Original ecological docking Prometheus seamless docking InfluxDB without code modification, only need to modify the configuration of long-term data storage InfluxDB through Remote Storage long-term storage Prometheus data InfluxDB remote storage can achieve "write more than one read" query mode, multiple prometheus docking to the same influxDB, allowing joint query of multiple Prometheus, achieving data "global" query high availability and high reliability InfluxDB high availability cloud disk for Prometheus to provide high availability storage function InfluxDB to achieve high reliability of Prometheus data Effectively prevent data loss Ali Cloud Prometheus makes full use of the ability of Ali Cloud InfluxDB to enhance the ability of Ali Cloud Prometheus to achieve long-term data storage, high availability and high reliability, and at the same time achieve "global" query of data. Summarize Aliyun time series spatio-temporal database TSDB series products, focusing on the Internet of things, monitoring APM, traffic travel, car networking, logistics and other industries, committed to creating a cloud-side integrated time series spatio-temporal database. Developers and enterprise customers are welcome to use it and give us valuable suggestions. Author: Roin123 original link this article is the original content of Yunqi community and may not be reproduced without permission.

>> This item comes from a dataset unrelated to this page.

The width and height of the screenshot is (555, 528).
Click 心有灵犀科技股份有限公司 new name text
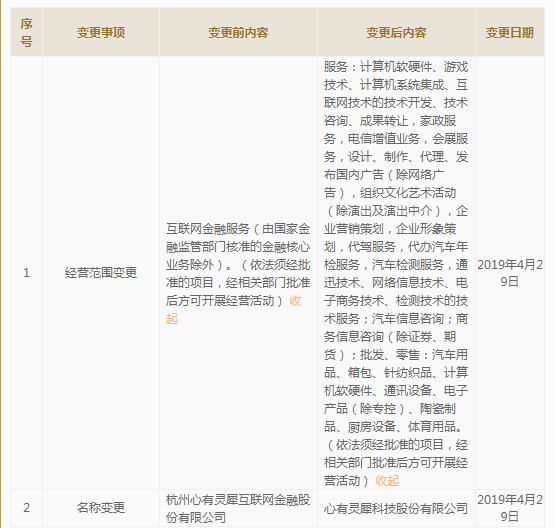(x=396, y=509)
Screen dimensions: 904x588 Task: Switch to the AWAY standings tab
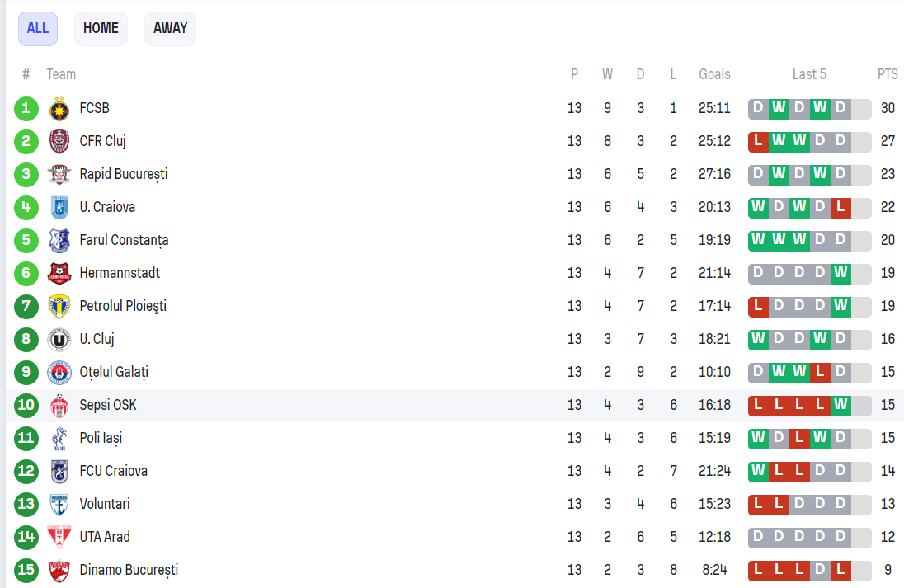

Welcome to subscribe "Shulou Technology Information " to get latest news, interesting things and hot topics in the IT industry, and controls the hottest and latest Internet news, technology news and IT industry trends.

*The comments in the above article only represent the author's personal views and do not represent the views and positions of this website. If you have more insights, please feel free to contribute and share.